The script changes, somewhat. Obviously now, Trump and Putin are such good buddies that they have secret conversations. But the voice is the same—and the stance is the same. Trump sounds like Putin’s protege. And our economic growth, though welcome, is far too small a compensation for us embrace the same tradition of totalitarianism that we’ve resisted since the pilgrims fled it 300 years ago.

I Think Something Similar Happened with Ivan the Terrible

I’ve lately heard some friends talk about how low the Trumpers will go in their tolerance for their president. And I’m afraid it doesn’t matter how morally repugnant Trump is as long as he can stock the courts and give hell to the “illegals.” To his supporters, the ends justify the means. Dearies. Have you ever been in an argument with somebody like that? You realize, at some point, that they seek to win at any cost—even if it means sacrificing any mutual respect, trust, or goodwill that has ever grown between you. And this suggests that although, in the end, they may win their fight, they’ll have lost the relationship. In this case, of course, it will be a relationship with half the country (and possibly a large portion of the world). And if I were a Trumper, I would think very carefully before accepting a sacrifice like that.

A friend once said she wondered what would happen to the arch right if they finally succeeded in mangling the courts to the point where they toppled Roe v.
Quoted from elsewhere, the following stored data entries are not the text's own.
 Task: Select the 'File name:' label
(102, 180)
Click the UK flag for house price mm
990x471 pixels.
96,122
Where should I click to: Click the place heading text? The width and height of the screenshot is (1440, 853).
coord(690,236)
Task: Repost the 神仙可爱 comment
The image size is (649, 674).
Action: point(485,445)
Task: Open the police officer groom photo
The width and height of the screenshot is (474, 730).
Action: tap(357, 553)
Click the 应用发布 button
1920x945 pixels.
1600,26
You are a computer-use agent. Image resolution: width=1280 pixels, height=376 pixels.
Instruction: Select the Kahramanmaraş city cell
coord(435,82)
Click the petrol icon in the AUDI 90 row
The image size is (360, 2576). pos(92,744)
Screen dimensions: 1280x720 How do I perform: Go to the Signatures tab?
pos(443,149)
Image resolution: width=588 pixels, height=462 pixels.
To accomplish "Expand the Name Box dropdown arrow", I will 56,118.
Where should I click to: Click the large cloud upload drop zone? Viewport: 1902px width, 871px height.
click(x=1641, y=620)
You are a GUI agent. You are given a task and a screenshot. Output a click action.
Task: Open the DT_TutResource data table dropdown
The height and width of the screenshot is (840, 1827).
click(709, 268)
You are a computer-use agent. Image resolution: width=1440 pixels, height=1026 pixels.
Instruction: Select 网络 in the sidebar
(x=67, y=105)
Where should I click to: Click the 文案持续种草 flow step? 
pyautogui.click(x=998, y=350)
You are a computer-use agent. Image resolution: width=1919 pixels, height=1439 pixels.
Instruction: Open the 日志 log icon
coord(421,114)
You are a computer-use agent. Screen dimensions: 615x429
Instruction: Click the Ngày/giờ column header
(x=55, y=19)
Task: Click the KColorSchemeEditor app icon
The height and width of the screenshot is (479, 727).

Wade and marriage equality. What would the conservatives have left to rally around? Who would be their grand enemy then?

I’m guessing it would be immigrants, seeing that Trump is already promising to “save ICE.” That will be his battlecry for the midterm elections. We liberals need to be very cautious about how much we let him frame that contest.

And as for the Republicans, I suggest (again) that they reconsider who they’ve let into their bed. Trump rallies people behind him by pointing to enemy after enemy. That’s what bullies do. The trouble is that there always has to be an enemy. And this means that if you let Trump do everything he wants to quash women’s rights, gay rights, and immigrant rights, you better have some other scapegoats to feed him after he’s done. If you don’t, his enemy might well become you. And then, because you’ll have driven off everyone else in the meantime, there will be no one left to spare you from the very country you saved.